# Your instructions
Please copy every line of the material below, shifting each coordinate in the answers by adding 30 to it and keeping all other text unchanged.

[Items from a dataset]
§
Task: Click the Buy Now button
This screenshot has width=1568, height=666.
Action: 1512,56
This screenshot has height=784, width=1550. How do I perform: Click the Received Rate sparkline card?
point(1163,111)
§
# Correct answer
Task: Click the Buy Now button
This screenshot has width=1568, height=666.
Action: 1542,86
This screenshot has height=784, width=1550. How do I perform: Click the Received Rate sparkline card?
point(1193,141)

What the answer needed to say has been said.